O segmento não se encaixa em nenhum dos programas de socorro anunciados até agora, nem os de concessão de empréstimo para capital de giro ou pagamento da folha nem o auxílio emergencial de R$ 600 que será dado para informais ou microempreendedores com menor faturamento.

Estimativa feita pelo professor do Insper Paulo Ribeiro com base em dados do Sebrae (Serviço Brasileiro de Apoio às Micro e Pequenas Empresas) indica que esse grupo pode conter até 14,2 milhões de empresas -são 16,8 milhões de microempresas microempreendedores individuais (MEIs) no país, mas o governo diz que 2,2 milhões desses últimos receberão auxílio emergencial.

Segundo estudo do Sebrae-SP, 89% das micro e pequenas empresas do país já percebem queda no faturamento desde o início da crise. Para 63%, a queda é superior a 50%.

Um total de 40% prevê fechar temporariamente o negócio diante da falta de demanda.

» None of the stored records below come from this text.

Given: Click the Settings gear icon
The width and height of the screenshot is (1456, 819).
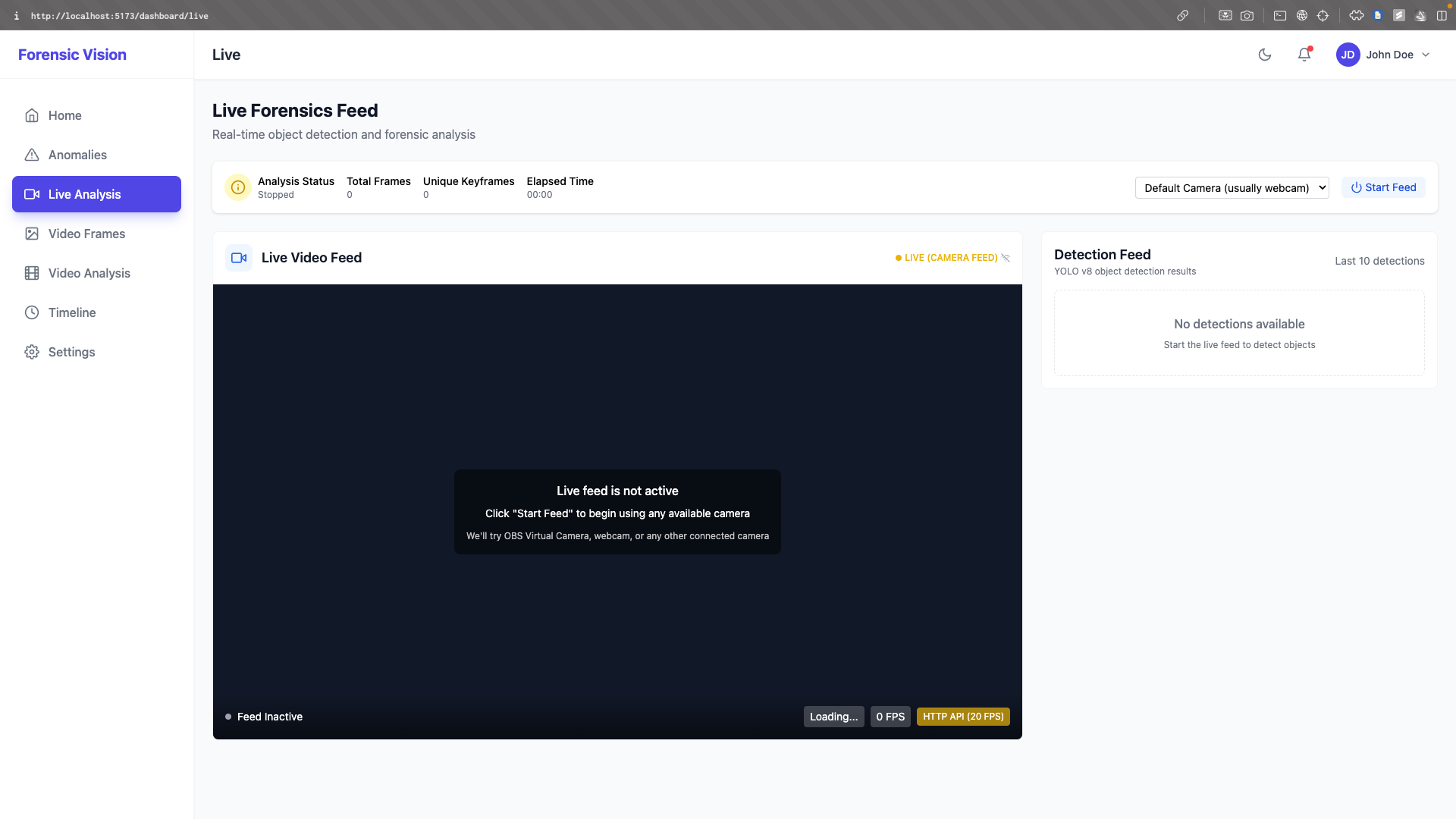Looking at the screenshot, I should (x=32, y=352).
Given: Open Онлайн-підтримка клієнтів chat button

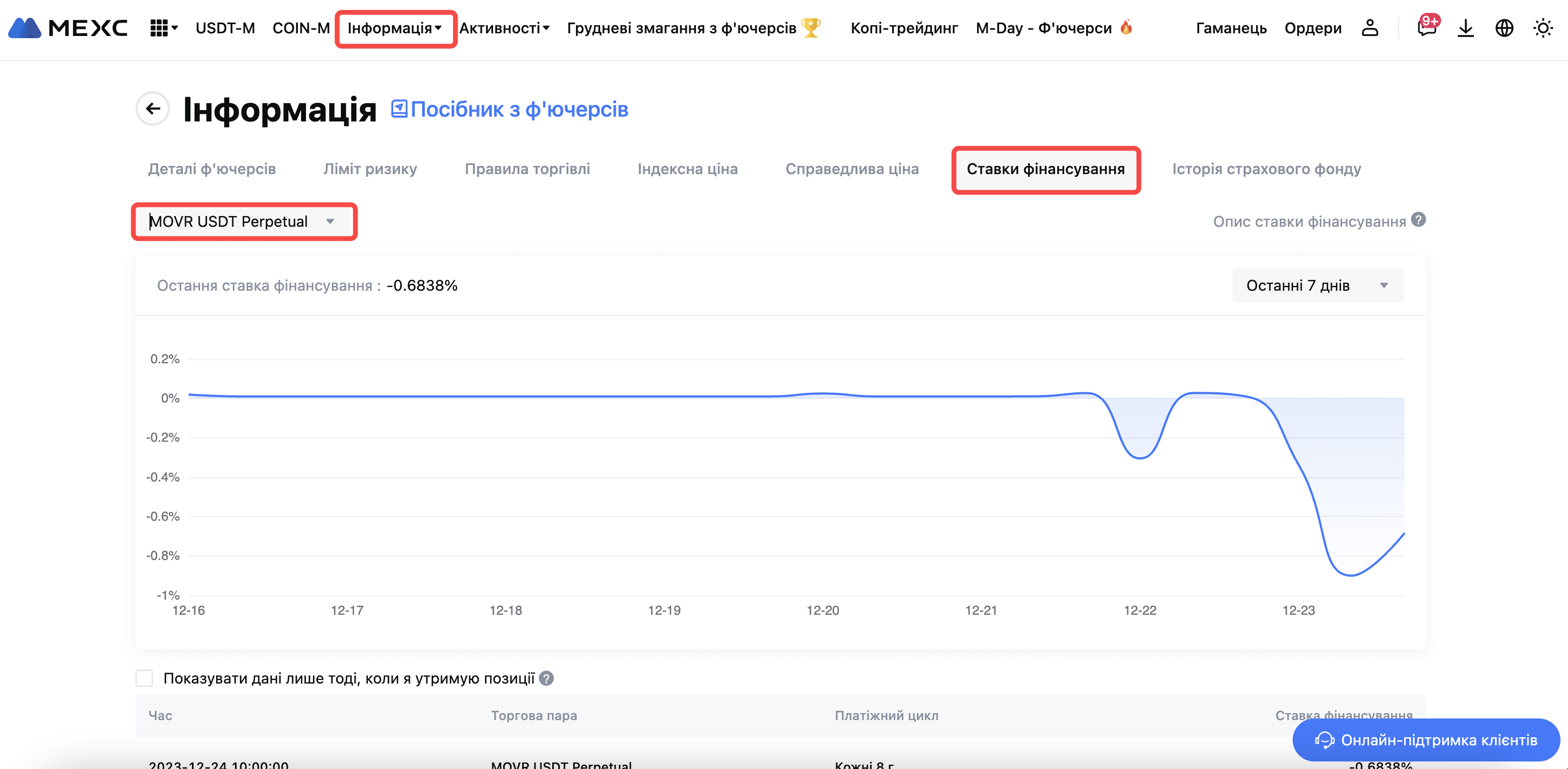Looking at the screenshot, I should click(x=1426, y=740).
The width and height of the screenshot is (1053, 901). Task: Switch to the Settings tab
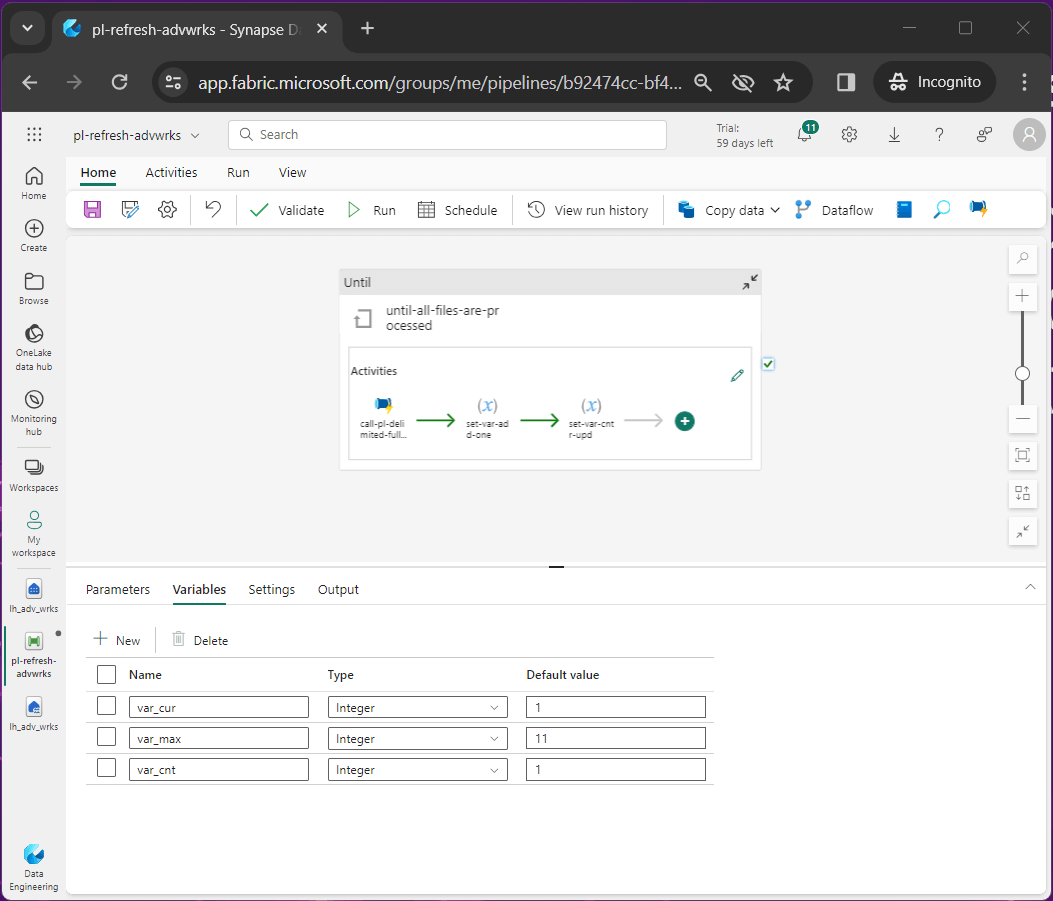coord(271,589)
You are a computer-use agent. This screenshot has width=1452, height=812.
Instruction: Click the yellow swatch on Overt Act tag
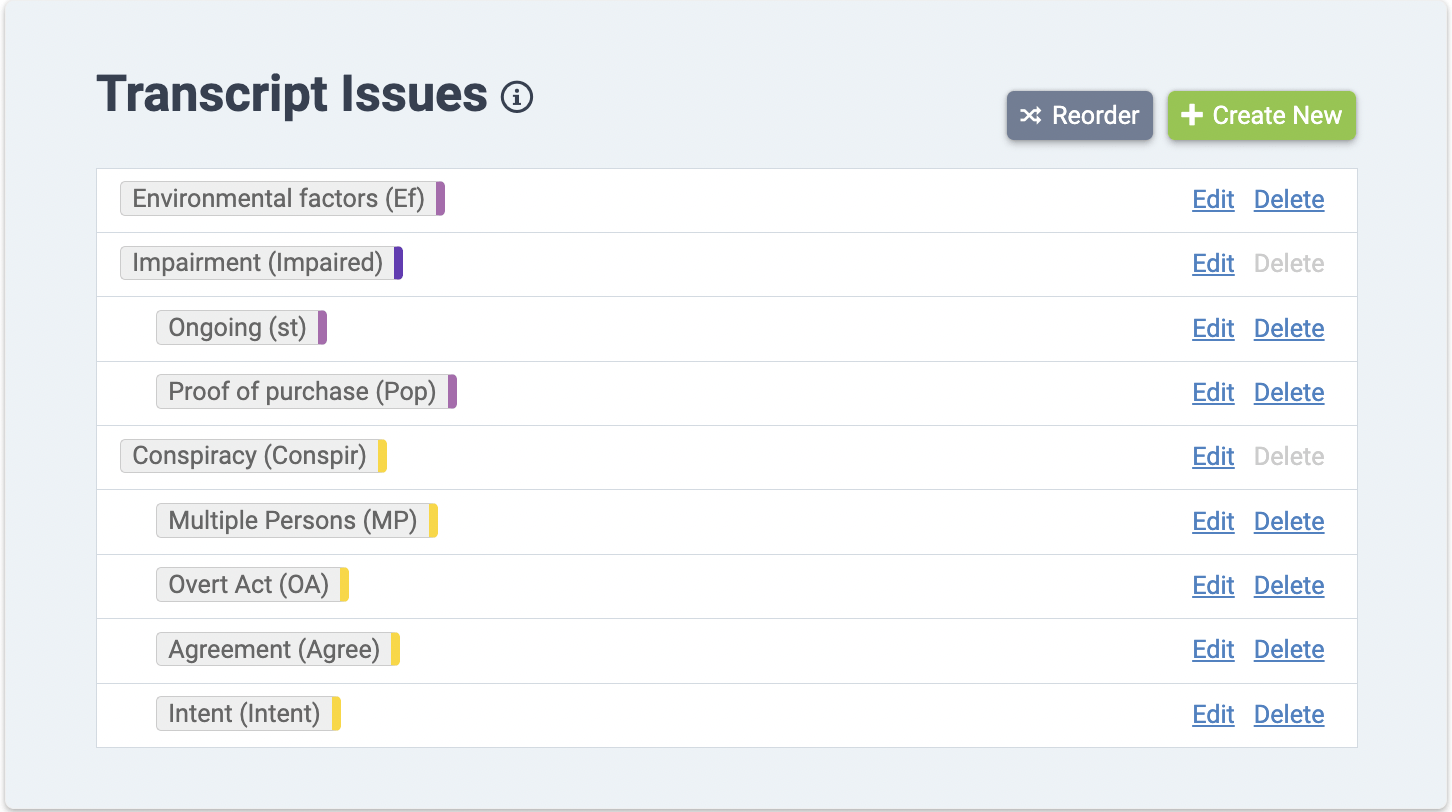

Em pesquisa divulgada nesta sexta (3), o Sebrae-SP diz que 95% das micro e pequenas empresas em São Paulo já sentem queda nas vendas. Um total de 53,4% delas já está com portas fechadas. Em média, o segmento tem 12 dias de caixa para encarar a crise.

Entre as microempresas brasileiras, 2,9 milhões se dedicam ao comércio –os maiores grupos são varejistas de vestuário e de alimentação, tanto supermercados, quanto lanchonetes e restaurantes– e 2,7 milhões se dedicam aos serviços.

É o caso de profissionais como a agente de viagens Lina Colnaghi, de Porto Alegre, que é microempreendedora individual, mas tem faturamento acima do teto estabelecido para receber o auxílio emergencial. Após o início das restrições à circulação, ela parou de faturar.

"O turismo está parado, até por uma questão de responsabilidade, e nas últimas três semanas não tive nenhuma venda", afirma.

"Já deletei vários itens [do orçamento]. O dinheiro que eu tenho hoje vou segurar para pagar as coisas essenciais."

No domingo (29), o ministro da Economia, Paulo Guedes, chegou a dizer que gostaria que o programa de empréstimos para o pagamento de salários chegasse a esse grupo –hoje está restrito a empresas com faturamento superior a R$ 3,6 milhões–, mas nenhuma medida foi anunciada ainda para essa faixa.

A ideia, segundo ele, é usar as maquininhas de cartões como veículo para atingir esse público. Ribeiro, do Insper, diz que além das maquininhas, o governo poderia usar fintechs de microcrédito e bancos digitais para atingir esse público.

Ele ressalta, porém, que é preciso olhar a questão das garantias para a obtenção de financiamentos, que podem ser entraves ao acesso a crédito, já que os pedidos terão que passar por análise dos bancos.

O economista sugere mecanismos como aval solidário, quando um empreendedor avaliza outro, e fundos garantidores como o FGI, do BNDES (Banco Nacional de

Desenvolvimento Econômico e Social) e o Fampe (Fundo de Aval para Micro e Pequenas Empresas), do Sebrae.

Este último será ampliado: na terça-feira (31), o governo editou medida provisória que direciona 50% da arrecadação do Sebrae para o fundo.

A operação de socorro começará com a oferta de R$ 1 bilhão em garantias, o que permitiria a concessão de até R$ 12 bilhões em financiamento, segundo a instituição.

Presidente da consultoria especializada Dicas Mei, com passagem pelo Sebrae, César Valente acredita que medidas para o segmento serão anunciadas em breve.

"Esse pessoal certamente será assistido em um próximo momento. O governo está falando agora com a base da pirâmide."